Changing Variables in String Data to Numerical Sample Answer

First, five variables were in string data type and had to be changed to numerical.

The variables were ID_Num, Age_BP, Systolic_E, diastolic, and BMI. After changing their data type, the incorrectly inputted data will be automatically be deleted. First, in the ID_Num there was an incorrect entry of “1o0” which was corrected by inputting number 11. On the Age_BP there was a wrong data entry “25y” that was collected by deleting the “y.” Although it is not clarified on the coding of the sex, there should be only two categories, either {0 and 1, or 1, and 2}. Therefore, the third category should be collected using the original data set.

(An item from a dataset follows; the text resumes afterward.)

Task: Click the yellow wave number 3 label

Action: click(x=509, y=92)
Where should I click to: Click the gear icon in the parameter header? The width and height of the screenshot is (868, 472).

In the systolic variable, the first three entries are incorrectly entered with alphanumeric letters. The letters s, sy, and sys were removed to have the values 139, 170, and 151 respectively. A similar correction was made on the diastolic column where the letters “d,” “di” and “dia” were removed to have the values 81, 110, and 109. Also, the bask slash “/” was removed to have 85. On the BMI column, the value “.25” was changed to be 25, and “223lbs” was corrected using the original data since there is a close association between the values.

In the death age column, the blue “-81” was changed to 81, and in the diabetic column, the value “-1” was changed to 1. For the place column, the values of 1.5, and 3.5 was referred to the original data collected for correction purposes. The data was saved and are as illustrated in the screenshot below. Notably, the black data points are to be corrected using original data collected for accuracy.